In-silico analysis of Myocardial Infarction-related missense SNPs to identify novel biomarkers to predict susceptibility.

Myocardial Infarction (MI), commonly known as a heart attack, stands as a formidable global health challenge, responsible for a substantial burden of morbidity and mortality. This study embarked on a comprehensive exploration of the genetic underpinnings of MI, recognizing the pivotal role of genetic factors in determining an individuals susceptibility to this life-threatening condition. The objective of our research was to investigate missense single nucleotide polymorphisms (SNP) associated with MI to determine whether the changes in amino acid sequences have potential implications for the risk of MI. Employing a multifaceted approach, we leveraged an array of computational tools and databases to scrutinize specific missense SNP and meticulously analyzed their potential effects on protein structure stability and function. Our analysis has confirmed a total of 4 missense SNP in ALDH2, APOE, IGFBP1, and PCSK1 genes to be damaging to protein structure and hence, the function.

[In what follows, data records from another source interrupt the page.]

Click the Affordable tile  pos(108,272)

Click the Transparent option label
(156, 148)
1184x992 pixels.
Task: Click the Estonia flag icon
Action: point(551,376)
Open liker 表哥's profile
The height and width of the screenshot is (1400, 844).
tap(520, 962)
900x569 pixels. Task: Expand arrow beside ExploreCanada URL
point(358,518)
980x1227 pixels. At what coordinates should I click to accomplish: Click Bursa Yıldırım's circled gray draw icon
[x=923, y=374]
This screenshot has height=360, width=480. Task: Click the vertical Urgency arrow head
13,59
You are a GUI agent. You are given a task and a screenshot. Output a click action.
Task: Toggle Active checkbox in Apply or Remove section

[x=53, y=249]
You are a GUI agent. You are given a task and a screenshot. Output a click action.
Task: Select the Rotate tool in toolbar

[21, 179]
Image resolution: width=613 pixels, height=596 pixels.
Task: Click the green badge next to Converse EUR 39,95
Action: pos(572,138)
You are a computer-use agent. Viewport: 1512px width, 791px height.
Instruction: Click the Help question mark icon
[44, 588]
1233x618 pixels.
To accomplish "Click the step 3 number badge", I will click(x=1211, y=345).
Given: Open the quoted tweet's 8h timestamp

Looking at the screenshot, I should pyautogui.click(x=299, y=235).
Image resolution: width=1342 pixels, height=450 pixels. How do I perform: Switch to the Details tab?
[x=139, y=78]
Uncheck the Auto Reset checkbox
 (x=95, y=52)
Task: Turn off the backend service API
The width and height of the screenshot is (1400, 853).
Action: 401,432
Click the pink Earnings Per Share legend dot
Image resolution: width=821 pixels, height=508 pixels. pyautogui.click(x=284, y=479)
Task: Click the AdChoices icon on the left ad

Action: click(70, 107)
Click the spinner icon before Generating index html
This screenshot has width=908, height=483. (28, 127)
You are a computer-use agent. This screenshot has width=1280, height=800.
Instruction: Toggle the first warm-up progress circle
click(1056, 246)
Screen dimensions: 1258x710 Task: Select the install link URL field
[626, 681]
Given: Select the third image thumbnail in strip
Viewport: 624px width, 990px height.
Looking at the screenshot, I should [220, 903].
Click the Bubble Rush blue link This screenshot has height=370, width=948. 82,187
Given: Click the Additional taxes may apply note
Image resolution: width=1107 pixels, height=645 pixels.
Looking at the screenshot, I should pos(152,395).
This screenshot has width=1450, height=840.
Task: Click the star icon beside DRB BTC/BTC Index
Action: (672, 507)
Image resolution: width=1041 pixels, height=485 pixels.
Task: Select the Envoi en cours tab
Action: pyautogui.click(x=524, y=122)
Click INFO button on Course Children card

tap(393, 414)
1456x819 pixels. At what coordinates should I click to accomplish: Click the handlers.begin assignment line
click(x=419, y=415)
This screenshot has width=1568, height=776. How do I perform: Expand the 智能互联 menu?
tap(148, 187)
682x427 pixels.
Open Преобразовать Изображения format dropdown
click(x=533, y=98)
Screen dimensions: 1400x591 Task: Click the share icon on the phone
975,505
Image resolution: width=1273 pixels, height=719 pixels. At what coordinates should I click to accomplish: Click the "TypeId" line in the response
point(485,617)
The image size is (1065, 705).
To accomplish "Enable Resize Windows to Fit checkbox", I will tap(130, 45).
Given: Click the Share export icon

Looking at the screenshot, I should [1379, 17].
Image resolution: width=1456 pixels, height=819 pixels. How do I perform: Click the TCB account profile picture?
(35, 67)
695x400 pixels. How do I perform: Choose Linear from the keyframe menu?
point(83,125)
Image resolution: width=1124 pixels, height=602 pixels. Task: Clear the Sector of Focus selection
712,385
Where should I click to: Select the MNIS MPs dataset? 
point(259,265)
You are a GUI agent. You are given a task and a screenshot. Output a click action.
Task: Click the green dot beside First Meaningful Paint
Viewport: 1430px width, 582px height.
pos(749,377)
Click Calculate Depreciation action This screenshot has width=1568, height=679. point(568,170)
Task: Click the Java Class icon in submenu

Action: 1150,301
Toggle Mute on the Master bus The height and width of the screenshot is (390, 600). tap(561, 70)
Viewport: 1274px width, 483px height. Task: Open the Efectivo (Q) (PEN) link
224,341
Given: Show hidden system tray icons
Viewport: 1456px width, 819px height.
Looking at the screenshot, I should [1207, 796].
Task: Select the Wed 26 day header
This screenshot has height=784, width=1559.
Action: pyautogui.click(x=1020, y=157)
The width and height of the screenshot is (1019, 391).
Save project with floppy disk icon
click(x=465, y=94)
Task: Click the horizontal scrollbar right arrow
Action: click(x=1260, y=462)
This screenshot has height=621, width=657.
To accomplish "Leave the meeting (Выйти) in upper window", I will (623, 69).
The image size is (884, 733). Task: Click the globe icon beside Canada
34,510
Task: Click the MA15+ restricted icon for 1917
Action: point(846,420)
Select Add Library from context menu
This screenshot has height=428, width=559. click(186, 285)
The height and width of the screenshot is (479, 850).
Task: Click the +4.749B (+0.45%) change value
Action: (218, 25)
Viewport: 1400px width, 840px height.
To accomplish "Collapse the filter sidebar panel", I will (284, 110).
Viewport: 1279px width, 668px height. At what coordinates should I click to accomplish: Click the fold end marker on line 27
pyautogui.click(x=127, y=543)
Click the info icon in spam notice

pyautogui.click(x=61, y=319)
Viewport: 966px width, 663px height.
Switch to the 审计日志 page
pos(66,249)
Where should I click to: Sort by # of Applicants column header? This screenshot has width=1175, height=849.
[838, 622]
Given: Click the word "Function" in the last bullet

An extensive literature review was then performed to determine the functional roles of these genes in the regulation of the cardiac system-related pathways. Our analysis confirmed that all 2 of these genes are directly involved in pathways related to the cardiac system, while the other 2 genes play other roles. We have further analyzed their interactions and underlying biological processes to determine their potential role in the incidence of MI. These findings collectively offer a profound understanding of the intricate genetic landscape underlying MI. They not only enhance our comprehension of the multifaceted genetic factors influencing MI susceptibility but also set the stage for future experimental investigations. Importantly, these insights hold the potential to guide future research and the development of therapeutic strategies, to improve the prevention and management of this critical cardiovascular condition.